-- AIM OF THE EXERCISE --
Reproduce the records exactly, beginning with their first line and ending with the line that contains "Gehalt (271, 2528)", and output nothing more.
═══
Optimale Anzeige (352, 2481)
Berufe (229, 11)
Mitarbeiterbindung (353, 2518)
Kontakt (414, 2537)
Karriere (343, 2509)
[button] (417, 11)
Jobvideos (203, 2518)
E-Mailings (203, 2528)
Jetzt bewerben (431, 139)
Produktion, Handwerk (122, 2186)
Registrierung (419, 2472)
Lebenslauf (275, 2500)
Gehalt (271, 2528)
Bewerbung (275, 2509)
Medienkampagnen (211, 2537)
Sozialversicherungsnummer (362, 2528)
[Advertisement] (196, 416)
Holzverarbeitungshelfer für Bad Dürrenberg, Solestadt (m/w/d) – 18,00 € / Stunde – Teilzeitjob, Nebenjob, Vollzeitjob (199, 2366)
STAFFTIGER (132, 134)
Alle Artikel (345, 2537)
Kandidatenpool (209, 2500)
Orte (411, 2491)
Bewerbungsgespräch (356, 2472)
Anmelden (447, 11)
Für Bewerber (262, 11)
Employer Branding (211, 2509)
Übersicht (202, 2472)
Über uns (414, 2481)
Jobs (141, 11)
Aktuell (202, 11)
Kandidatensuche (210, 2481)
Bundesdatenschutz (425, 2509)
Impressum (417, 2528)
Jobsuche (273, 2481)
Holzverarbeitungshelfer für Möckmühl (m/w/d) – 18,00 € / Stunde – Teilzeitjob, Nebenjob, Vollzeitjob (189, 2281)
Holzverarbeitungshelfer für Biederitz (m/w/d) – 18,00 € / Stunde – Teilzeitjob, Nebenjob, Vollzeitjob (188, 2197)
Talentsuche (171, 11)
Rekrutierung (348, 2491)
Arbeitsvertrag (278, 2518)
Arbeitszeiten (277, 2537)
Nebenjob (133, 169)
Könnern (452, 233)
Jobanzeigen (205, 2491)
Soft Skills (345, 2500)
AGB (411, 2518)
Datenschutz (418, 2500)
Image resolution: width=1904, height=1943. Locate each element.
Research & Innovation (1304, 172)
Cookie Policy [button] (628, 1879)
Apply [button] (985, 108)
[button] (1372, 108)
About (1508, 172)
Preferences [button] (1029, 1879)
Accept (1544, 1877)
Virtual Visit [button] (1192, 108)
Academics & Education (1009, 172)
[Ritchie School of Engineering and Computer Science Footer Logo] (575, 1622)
═══
-- TASK RESPONSE --
Optimale Anzeige (352, 2481)
Berufe (229, 11)
Mitarbeiterbindung (353, 2518)
Kontakt (414, 2537)
Karriere (343, 2509)
[button] (417, 11)
Jobvideos (203, 2518)
E-Mailings (203, 2528)
Jetzt bewerben (431, 139)
Produktion, Handwerk (122, 2186)
Registrierung (419, 2472)
Lebenslauf (275, 2500)
Gehalt (271, 2528)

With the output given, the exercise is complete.